WHAT IS BEING ASKED
Please rewrite the entries starting at the line that contains "Find the location of a particular element." and ending with the last of the entries, replacing "location" with "position" and leaving everything else unchanged. Leave the pictures out of your answer.

[[ DATASET CONTENT, beginning ]]

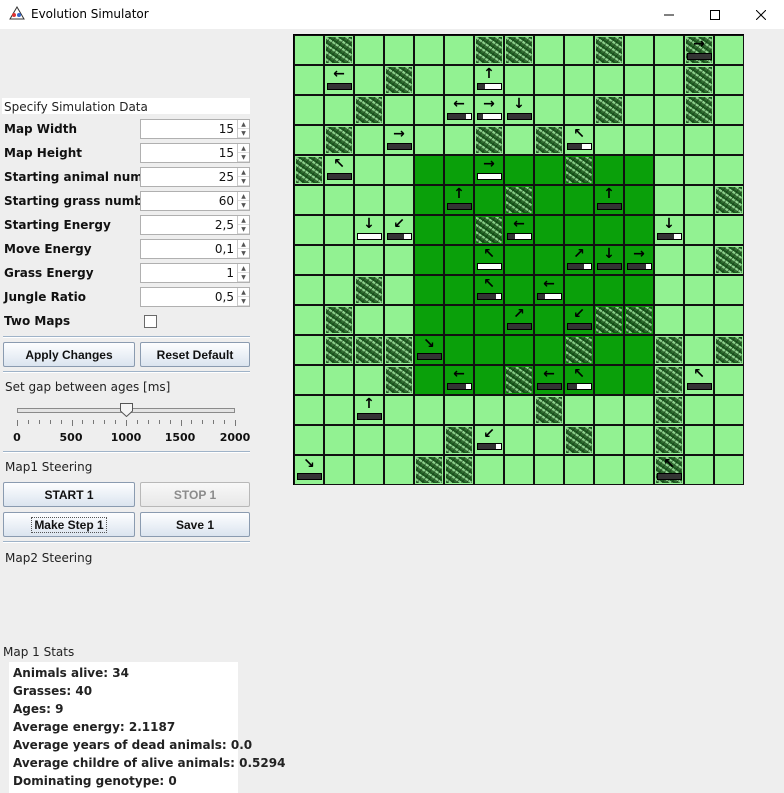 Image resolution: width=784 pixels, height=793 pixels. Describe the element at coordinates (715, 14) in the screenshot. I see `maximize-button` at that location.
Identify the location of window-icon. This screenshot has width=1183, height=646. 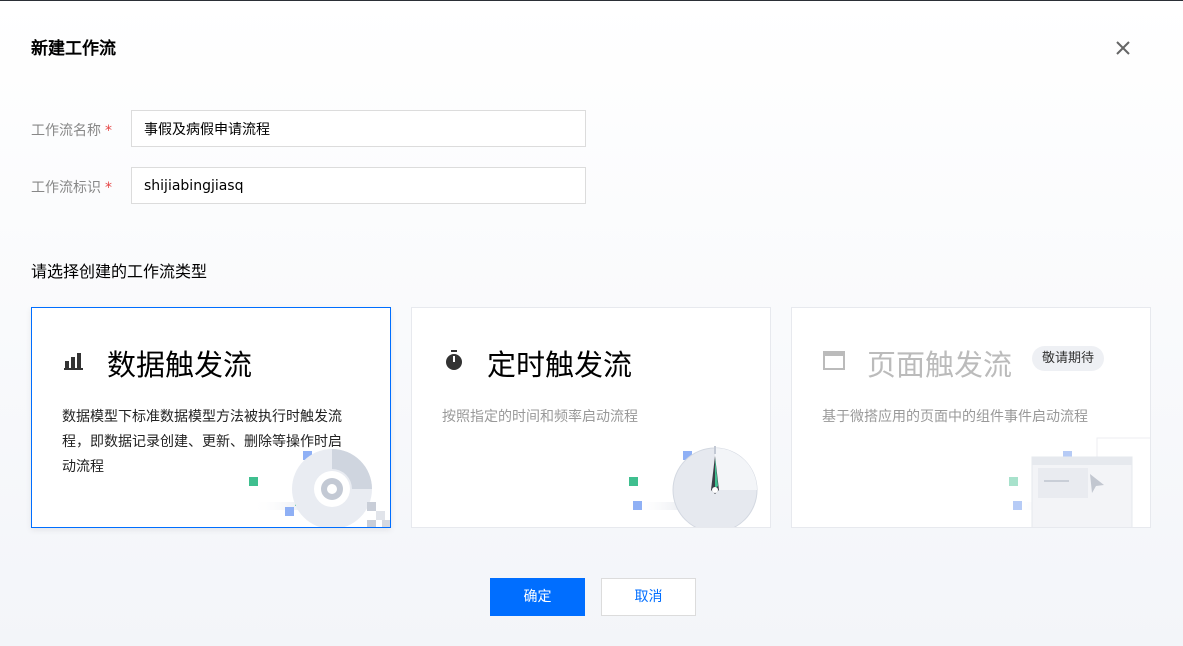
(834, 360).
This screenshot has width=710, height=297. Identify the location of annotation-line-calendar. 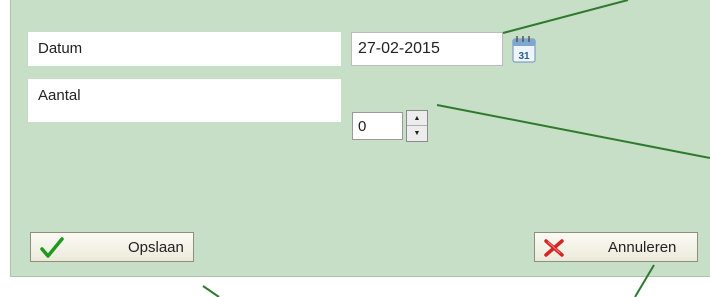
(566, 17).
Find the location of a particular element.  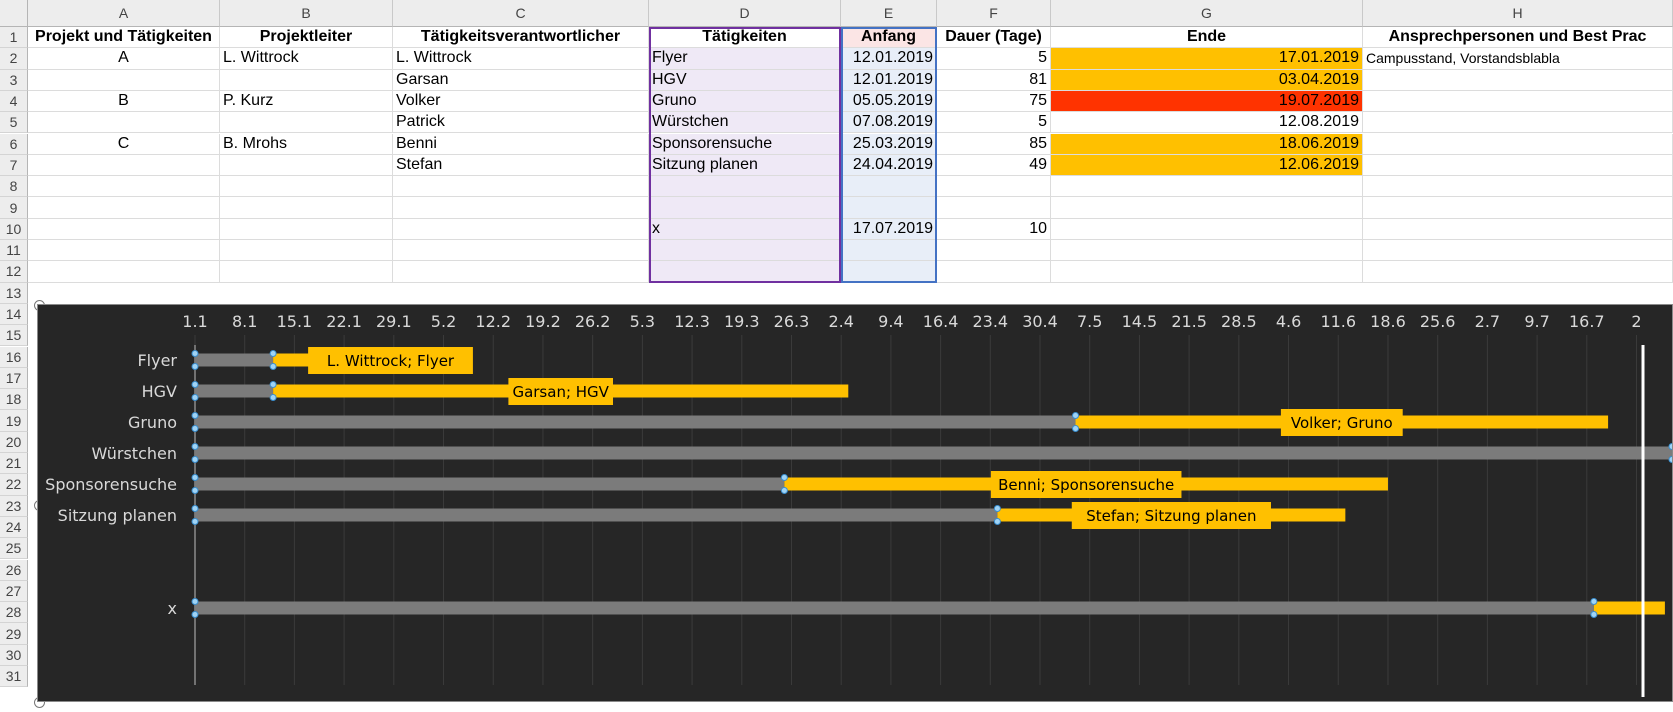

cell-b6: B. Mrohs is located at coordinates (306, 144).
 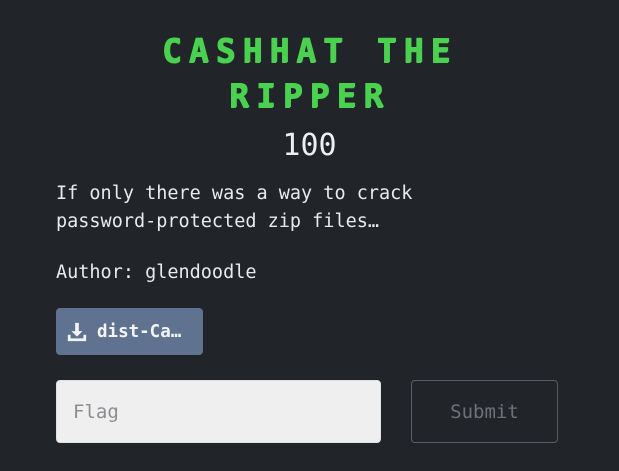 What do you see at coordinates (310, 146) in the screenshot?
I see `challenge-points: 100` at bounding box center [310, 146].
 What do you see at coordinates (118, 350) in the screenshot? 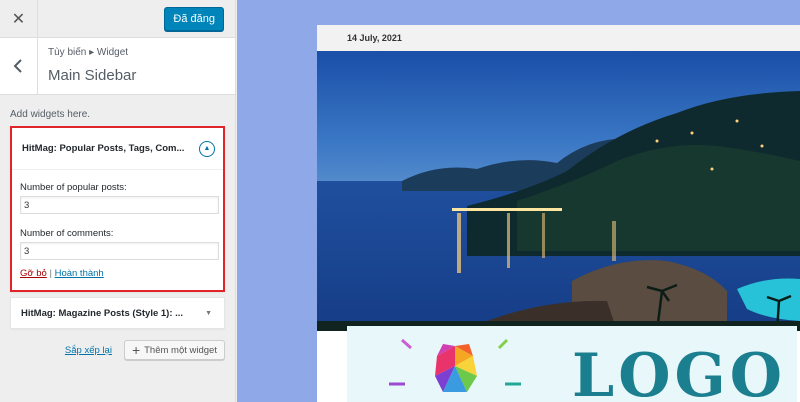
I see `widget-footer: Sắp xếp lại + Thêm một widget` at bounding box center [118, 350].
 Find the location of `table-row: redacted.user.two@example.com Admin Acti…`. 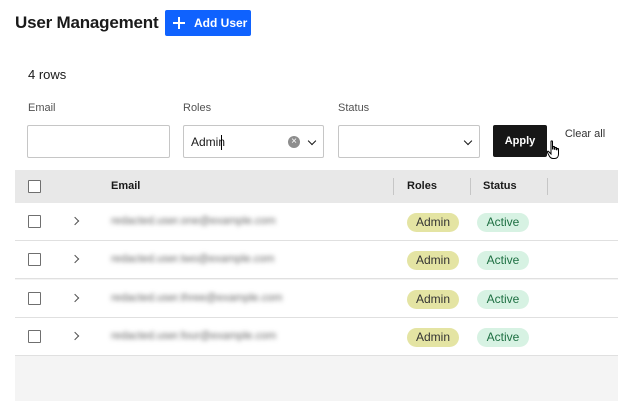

[[ DATASET CONTENT, end ]]

ANSWER TO THE EXERCISE
Find the position of a particular element.  

cell-b6: B. Mrohs is located at coordinates (306, 144).
  What do you see at coordinates (310, 146) in the screenshot?
I see `challenge-points: 100` at bounding box center [310, 146].
 What do you see at coordinates (118, 350) in the screenshot? 
I see `widget-footer: Sắp xếp lại + Thêm một widget` at bounding box center [118, 350].
 Find the position of `table-row: redacted.user.two@example.com Admin Acti…`. 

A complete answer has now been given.